USING THE INFORMATION →
- a) Answer these from the market breadth text:
(i) How far is the S&P 500 from its 52 week highs?
(ii) By how many points is the S&P 500 above its 200 day moving average?
(iii) When did the S&P 500 last trade in the 1370s range?
- b) Return the passage of the market breadth text starting at "Currently, S&P 500" and ending at "fewer index components.", copied word for word.

PROVIDED TEXT below:

Statistically speaking, the current cyclical bull market is approaching old man age while it has managed to more than double from its lows; therefore the most likely outcome is that we are in the last inning of this cycle. In other words, a topping process has most likely already began. Let us focus on the market breadth to further scrutinise this theory.
Currently, S&P 500 is only 3% away from its 52 week highs. Majority of the bulls would claim that this type of price action shows remarkable strength, especially with the Eurozone backdrop constantly making investors nervous. However, things do not look that healthy for the internal market dynamics. If someone told me that S&P is only 3 or so percent away from making a new bull market high, I would image broad breadth participation. Quite to the contrary, the chart above shows that we actually have less than ⅔ of stocks above the 200 day moving average or in an uptrend. Two major points to consider regarding this observation:
  • S&P 500 itself is 73 points or 5.5% above its 200 day MA, while less than ⅔ of the index are above their respective 200 day MAs, indicating that the current rally is pushed higher by fewer and fewer index components.
  • Last time S&P 500 traded in 1370s range was in the middle of April 2012. At the same time, the breadth readings back than were around 80 plus percent of stocks above the respective 200 day MAs, which is far less than today despite same price range.

End of PROVIDED TEXT.
DATASET EXCERPT below:

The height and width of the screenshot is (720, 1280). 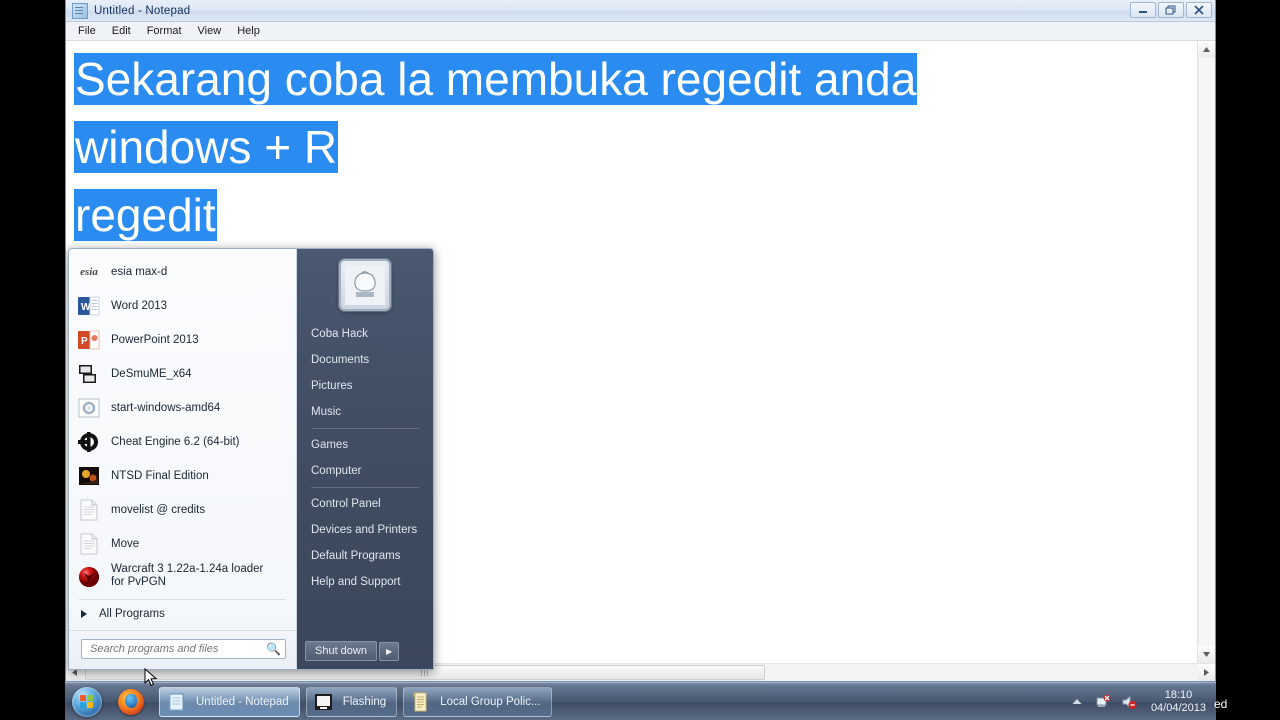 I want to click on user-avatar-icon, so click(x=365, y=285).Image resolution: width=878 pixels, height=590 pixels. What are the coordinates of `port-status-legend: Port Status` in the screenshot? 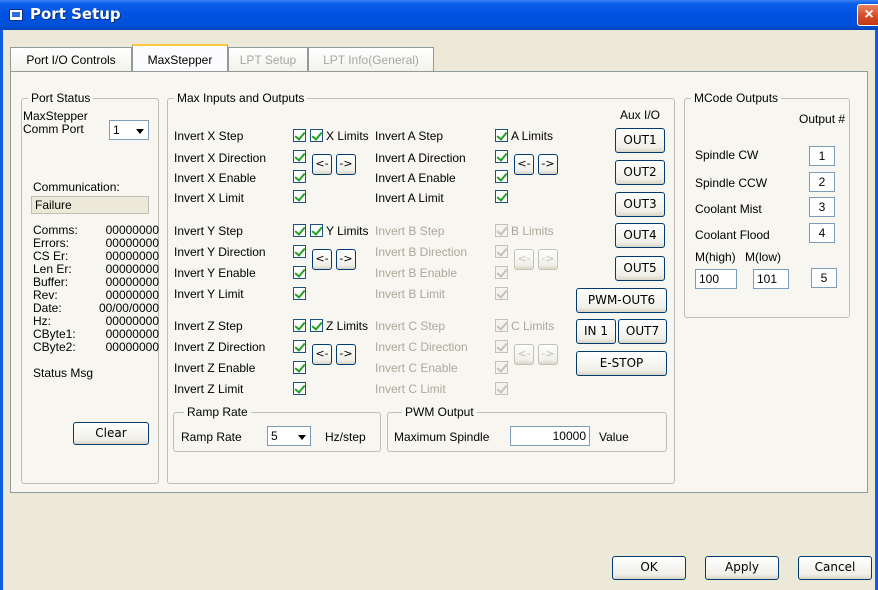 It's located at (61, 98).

End of DATASET EXCERPT.

TASK RESPONSES →
- a)
(i) Only 3%.
(ii) 73 points, or 5.5%.
(iii) In the middle of April 2012.

- b)
Currently, S&P 500 is only 3% away from its 52 week highs. Majority of the bulls would claim that this type of price action shows remarkable strength, especially with the Eurozone backdrop constantly making investors nervous. However, things do not look that healthy for the internal market dynamics. If someone told me that S&P is only 3 or so percent away from making a new bull market high, I would image broad breadth participation. Quite to the contrary, the chart above shows that we actually have less than ⅔ of stocks above the 200 day moving average or in an uptrend. Two major points to consider regarding this observation:
  • S&P 500 itself is 73 points or 5.5% above its 200 day MA, while less than ⅔ of the index are above their respective 200 day MAs, indicating that the current rally is pushed higher by fewer and fewer index components.